Il valore patrimoniale è, per legge, un multiplo della rendita catastale, e quindi la classificazione di questa imposta è del tutto ambivalente. Ben potremmo infatti qualificarla come reddituale. Al riguardo va chiarita anche la favoletta delle rendite catastali inferiori al rendimento degli immobili. Il legislatore ne è ben consapevole, e ha quindi aumentato i parametri del tributo.
L’incidenza dell’Imu su un appartamento
Per comprendere il problema bisogna fare un esempio concreto. Prendiamo un appartamento con rendita catastale di euro 721,39 x 1,05 (adeguamento generalizzato) = 757,46 x 160 (moltiplicatore della rendita per ottenere il valore patrimoniale = 121.193 x 1,10% (aliquota stabilita dal comune) = euro 1.333,12. Con un calcolo molto semplice (1.333: 721,39) si arriva all’equivalenza reddituale: l’Imu ha un’aliquota pari al 185% del reddito, cioè un’aliquota che andrebbe ben oltre l’esproprio se la rendita fosse aggiornata.
A proposito di Imu, la Corte costituzionale, con la sentenza n. 262 del 4 dicembre scorso, ha sancito l’illegittimità del divieto di deduzione nel calcolo del reddito di impresa. E perché lo stesso principio non deve valere anche per un privato proprietario che concede l’immobile in locazione?

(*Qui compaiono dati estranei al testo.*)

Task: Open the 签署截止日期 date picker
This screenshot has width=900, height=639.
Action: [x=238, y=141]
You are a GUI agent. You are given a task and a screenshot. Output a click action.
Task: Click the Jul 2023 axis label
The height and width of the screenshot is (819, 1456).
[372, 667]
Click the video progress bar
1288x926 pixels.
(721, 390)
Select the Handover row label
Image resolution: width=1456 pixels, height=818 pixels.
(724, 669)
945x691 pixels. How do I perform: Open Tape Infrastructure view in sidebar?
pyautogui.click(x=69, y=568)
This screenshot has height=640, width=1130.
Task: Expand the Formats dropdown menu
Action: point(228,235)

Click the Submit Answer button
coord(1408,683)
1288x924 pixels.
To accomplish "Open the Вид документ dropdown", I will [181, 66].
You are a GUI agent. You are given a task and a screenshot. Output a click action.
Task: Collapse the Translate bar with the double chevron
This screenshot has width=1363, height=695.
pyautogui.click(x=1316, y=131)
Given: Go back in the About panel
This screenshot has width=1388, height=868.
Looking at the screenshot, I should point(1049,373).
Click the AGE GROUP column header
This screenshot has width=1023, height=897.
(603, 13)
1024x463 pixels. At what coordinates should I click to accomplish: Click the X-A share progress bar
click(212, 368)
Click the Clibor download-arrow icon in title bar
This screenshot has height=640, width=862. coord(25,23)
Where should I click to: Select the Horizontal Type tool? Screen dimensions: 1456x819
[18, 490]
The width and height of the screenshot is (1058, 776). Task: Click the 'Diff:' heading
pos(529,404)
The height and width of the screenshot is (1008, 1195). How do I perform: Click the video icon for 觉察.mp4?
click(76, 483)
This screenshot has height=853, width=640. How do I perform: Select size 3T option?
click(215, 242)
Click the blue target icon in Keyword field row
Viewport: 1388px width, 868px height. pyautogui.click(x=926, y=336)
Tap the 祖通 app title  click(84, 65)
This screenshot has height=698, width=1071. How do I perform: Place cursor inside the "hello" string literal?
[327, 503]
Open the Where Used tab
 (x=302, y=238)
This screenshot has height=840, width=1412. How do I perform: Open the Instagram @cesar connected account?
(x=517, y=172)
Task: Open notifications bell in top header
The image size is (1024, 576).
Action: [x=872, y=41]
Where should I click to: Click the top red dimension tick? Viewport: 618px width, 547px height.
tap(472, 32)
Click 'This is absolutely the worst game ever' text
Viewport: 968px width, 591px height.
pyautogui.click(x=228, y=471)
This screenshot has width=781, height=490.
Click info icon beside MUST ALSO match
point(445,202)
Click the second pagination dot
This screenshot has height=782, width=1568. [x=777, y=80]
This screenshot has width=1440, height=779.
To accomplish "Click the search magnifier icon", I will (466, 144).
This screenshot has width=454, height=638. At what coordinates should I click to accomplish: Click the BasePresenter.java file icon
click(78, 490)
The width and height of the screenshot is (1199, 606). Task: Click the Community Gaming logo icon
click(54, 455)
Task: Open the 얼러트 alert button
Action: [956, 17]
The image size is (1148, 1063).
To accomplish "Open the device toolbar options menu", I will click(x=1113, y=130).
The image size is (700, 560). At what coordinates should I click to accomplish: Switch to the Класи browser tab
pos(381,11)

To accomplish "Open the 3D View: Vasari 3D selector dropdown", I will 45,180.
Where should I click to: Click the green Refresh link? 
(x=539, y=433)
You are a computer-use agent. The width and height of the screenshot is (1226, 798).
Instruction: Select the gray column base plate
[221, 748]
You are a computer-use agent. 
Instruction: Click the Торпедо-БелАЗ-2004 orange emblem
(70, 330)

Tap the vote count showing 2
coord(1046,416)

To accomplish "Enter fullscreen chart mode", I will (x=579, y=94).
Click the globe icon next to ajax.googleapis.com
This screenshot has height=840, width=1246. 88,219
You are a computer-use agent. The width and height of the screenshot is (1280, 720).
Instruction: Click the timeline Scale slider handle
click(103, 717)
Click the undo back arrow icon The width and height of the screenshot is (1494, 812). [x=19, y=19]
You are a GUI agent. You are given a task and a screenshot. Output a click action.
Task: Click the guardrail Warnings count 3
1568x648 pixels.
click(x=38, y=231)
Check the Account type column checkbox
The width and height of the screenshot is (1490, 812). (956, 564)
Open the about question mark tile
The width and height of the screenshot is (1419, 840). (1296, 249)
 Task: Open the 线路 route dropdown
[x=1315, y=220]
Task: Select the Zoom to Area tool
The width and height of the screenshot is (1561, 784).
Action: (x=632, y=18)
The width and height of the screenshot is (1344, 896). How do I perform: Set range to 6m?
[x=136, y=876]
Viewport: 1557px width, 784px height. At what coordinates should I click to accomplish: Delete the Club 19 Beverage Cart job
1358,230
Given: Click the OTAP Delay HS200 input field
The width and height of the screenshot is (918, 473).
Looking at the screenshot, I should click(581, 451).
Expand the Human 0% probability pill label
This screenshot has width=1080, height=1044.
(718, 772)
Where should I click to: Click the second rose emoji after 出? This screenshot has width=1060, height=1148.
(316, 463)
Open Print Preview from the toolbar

La fiscalità di un ufficio
Anche qui facciamo un esempio concreto: prendiamo un ufficio con rendita catastale di euro 4.462,19; calcoliamo l’Imu: valore patrimoniale 4.462,19 x 1,05 x 80 = 374.824 x 1,14% = 4.273,00. Il canone di locazione è di euro 15.292,00/anno, dedotta l’Imu al proprietario restano euro 11.019,00.
Trattandosi di un ufficio non è possibile optare per la cedolare secca, e il proprietario deve pagare l’Irpef su 15.292,00 in quanto l’Imu non è deducibile. Ad aliquota marginale del 43% sono euro 6.576. Aggiungiamo l’Imu e vediamo che la fiscalità complessiva ammonta a euro 10.849, cioè pari al 71% del canone di euro 15.292. Siamo sicuri che stiamo rispettando i principi costituzionali del tributo?
La patrimoniale sugli investimenti finanziari
Quanto alla patrimoniale sugli investimenti finanziari, tutti ricordano il 6 per mille prelevato dai conti correnti a settembre 1992. Ma oggi il prelievo, travestito da imposta di bollo, è sicuramente superiore.
Come aliquota siamo al 2 per mille, cioè ogni tre anni torniamo al 6 per mille del governo Amato. Ma la base imponibile dell’epoca riguardava solo i saldi dei conti correnti, mentre ora il calcolo va fatto sull’intera consistenza dei depositi titoli presso le banche, indipendentemente dal fatto che vi sia stato un rendimento o anche per un dossier in perdita.
Ben venga quindi una possibile riorganizzazione delle tassazioni sui redditi patrimoniali, o redditi passivi come vengono chiamati a livello mondiale, non dimenticando di considerare che l’insieme delle imposte oggi esistenti li colpisce già in modo più che significativo.
E non dimentichiamo l’insegnamento di Luigi Einaudi sulla doppia tassazione del risparmio: la patrimoniale colpisce allo stesso modo chi si è creato un patrimonio con l’evasione fiscale e chi lo ha costituito con i risparmi di una vita di lavoro (tar)tassato.